▸ Records shown:

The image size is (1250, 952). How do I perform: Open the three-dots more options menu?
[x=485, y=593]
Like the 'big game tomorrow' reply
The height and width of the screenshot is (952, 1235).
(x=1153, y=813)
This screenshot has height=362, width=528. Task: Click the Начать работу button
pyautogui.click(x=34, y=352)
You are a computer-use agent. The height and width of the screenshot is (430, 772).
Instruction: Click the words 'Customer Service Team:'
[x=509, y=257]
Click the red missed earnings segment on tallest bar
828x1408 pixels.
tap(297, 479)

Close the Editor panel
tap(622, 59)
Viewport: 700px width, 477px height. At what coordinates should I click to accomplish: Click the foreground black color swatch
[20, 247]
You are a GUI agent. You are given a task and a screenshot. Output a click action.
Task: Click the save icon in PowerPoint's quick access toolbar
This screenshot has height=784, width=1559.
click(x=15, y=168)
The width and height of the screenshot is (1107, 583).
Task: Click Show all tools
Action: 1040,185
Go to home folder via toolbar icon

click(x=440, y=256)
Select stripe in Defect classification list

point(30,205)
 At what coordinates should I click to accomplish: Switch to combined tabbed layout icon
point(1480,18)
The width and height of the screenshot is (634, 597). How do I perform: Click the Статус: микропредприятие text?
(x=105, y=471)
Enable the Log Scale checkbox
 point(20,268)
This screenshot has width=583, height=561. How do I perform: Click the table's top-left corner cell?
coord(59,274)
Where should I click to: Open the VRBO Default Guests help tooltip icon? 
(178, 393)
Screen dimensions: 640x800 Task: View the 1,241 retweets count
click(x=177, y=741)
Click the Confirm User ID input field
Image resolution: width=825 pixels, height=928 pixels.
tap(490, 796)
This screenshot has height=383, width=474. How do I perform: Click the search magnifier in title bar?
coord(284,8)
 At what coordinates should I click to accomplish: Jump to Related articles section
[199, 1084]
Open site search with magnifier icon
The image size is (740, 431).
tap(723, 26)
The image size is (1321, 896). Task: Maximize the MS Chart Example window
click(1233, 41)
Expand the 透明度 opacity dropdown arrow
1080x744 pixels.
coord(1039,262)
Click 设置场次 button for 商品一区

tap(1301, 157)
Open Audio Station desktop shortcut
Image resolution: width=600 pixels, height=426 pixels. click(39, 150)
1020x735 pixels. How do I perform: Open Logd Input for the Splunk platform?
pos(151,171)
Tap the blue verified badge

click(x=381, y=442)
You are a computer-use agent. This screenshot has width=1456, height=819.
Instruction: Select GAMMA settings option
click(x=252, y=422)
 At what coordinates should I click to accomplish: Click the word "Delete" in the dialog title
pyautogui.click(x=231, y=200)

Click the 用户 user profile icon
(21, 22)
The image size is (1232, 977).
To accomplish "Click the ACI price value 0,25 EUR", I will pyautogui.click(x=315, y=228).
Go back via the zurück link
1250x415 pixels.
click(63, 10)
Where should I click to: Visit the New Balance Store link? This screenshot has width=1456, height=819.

▸ Exercise goal: Repeat the entries above exactly, beginning at their first line and ending with the line that contains "You are a GUI", with nothing added.

▸ Solution for this task:
The image size is (1250, 952). How do I perform: Open the three-dots more options menu?
[x=485, y=593]
Like the 'big game tomorrow' reply
The height and width of the screenshot is (952, 1235).
(x=1153, y=813)
This screenshot has height=362, width=528. Task: Click the Начать работу button
pyautogui.click(x=34, y=352)
You are a computer-use agent. The height and width of the screenshot is (430, 772).
Instruction: Click the words 'Customer Service Team:'
[x=509, y=257]
Click the red missed earnings segment on tallest bar
828x1408 pixels.
tap(297, 479)

Close the Editor panel
tap(622, 59)
Viewport: 700px width, 477px height. At what coordinates should I click to accomplish: Click the foreground black color swatch
[20, 247]
You are a GUI agent. You are given a task and a screenshot. Output a click action.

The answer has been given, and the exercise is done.